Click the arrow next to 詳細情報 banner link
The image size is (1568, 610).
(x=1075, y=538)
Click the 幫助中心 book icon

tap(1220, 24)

· · · · · · ·

EXERCISE GOAL: Rewrite the listing above with "arrow" swapped for "chevron" and everything else unchanged.

RESPONSE TO THE EXERCISE:
Click the chevron next to 詳細情報 banner link
The image size is (1568, 610).
(x=1075, y=538)
Click the 幫助中心 book icon

tap(1220, 24)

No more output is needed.